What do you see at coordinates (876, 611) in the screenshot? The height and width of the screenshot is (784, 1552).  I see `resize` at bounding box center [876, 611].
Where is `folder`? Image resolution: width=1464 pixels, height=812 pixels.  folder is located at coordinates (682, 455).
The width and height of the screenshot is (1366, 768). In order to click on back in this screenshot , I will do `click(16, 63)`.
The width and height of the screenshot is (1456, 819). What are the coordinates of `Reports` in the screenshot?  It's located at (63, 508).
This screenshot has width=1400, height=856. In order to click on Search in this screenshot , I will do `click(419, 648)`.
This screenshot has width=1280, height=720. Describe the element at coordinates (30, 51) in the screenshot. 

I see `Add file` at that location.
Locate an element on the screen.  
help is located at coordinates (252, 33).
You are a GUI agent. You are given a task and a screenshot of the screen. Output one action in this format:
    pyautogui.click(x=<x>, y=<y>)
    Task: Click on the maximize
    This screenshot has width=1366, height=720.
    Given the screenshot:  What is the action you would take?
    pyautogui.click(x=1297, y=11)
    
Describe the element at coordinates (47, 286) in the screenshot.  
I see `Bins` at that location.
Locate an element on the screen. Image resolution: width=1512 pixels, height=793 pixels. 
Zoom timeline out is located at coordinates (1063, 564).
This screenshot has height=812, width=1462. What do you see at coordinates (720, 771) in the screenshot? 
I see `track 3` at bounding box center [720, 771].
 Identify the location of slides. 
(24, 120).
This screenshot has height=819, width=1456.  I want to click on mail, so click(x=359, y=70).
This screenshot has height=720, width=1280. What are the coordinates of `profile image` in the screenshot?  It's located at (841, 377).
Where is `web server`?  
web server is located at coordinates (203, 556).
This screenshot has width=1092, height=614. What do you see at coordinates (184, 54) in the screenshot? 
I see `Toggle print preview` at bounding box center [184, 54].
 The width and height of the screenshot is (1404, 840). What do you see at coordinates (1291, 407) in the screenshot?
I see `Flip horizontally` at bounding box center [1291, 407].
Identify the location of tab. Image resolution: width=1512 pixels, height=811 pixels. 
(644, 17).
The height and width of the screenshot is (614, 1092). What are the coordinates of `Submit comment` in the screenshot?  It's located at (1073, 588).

++++++

◆ DIRECTIONS FOR THIS TASK
Write out every one of the records above verbatim, line for line, without changing anything.

◆ TASK ANSWER
What do you see at coordinates (876, 611) in the screenshot? The height and width of the screenshot is (784, 1552).  I see `resize` at bounding box center [876, 611].
Where is `folder`? Image resolution: width=1464 pixels, height=812 pixels.  folder is located at coordinates (682, 455).
The width and height of the screenshot is (1366, 768). In order to click on back in this screenshot , I will do `click(16, 63)`.
The width and height of the screenshot is (1456, 819). What are the coordinates of `Reports` in the screenshot?  It's located at (63, 508).
This screenshot has width=1400, height=856. In order to click on Search in this screenshot , I will do `click(419, 648)`.
This screenshot has width=1280, height=720. Describe the element at coordinates (30, 51) in the screenshot. 

I see `Add file` at that location.
Locate an element on the screen.  
help is located at coordinates (252, 33).
You are a GUI agent. You are given a task and a screenshot of the screen. Output one action in this format:
    pyautogui.click(x=<x>, y=<y>)
    Task: Click on the maximize
    This screenshot has width=1366, height=720.
    Given the screenshot:  What is the action you would take?
    pyautogui.click(x=1297, y=11)
    
Describe the element at coordinates (47, 286) in the screenshot.  
I see `Bins` at that location.
Locate an element on the screen. Image resolution: width=1512 pixels, height=793 pixels. 
Zoom timeline out is located at coordinates (1063, 564).
This screenshot has height=812, width=1462. What do you see at coordinates (720, 771) in the screenshot? 
I see `track 3` at bounding box center [720, 771].
 Identify the location of slides. 
(24, 120).
This screenshot has height=819, width=1456.  I want to click on mail, so click(x=359, y=70).
This screenshot has height=720, width=1280. What are the coordinates of `profile image` in the screenshot?  It's located at (841, 377).
Where is `web server`?  
web server is located at coordinates (203, 556).
This screenshot has width=1092, height=614. What do you see at coordinates (184, 54) in the screenshot? 
I see `Toggle print preview` at bounding box center [184, 54].
 The width and height of the screenshot is (1404, 840). What do you see at coordinates (1291, 407) in the screenshot?
I see `Flip horizontally` at bounding box center [1291, 407].
Identify the location of tab. Image resolution: width=1512 pixels, height=811 pixels. 
(644, 17).
The height and width of the screenshot is (614, 1092). What are the coordinates of `Submit comment` in the screenshot?  It's located at (1073, 588).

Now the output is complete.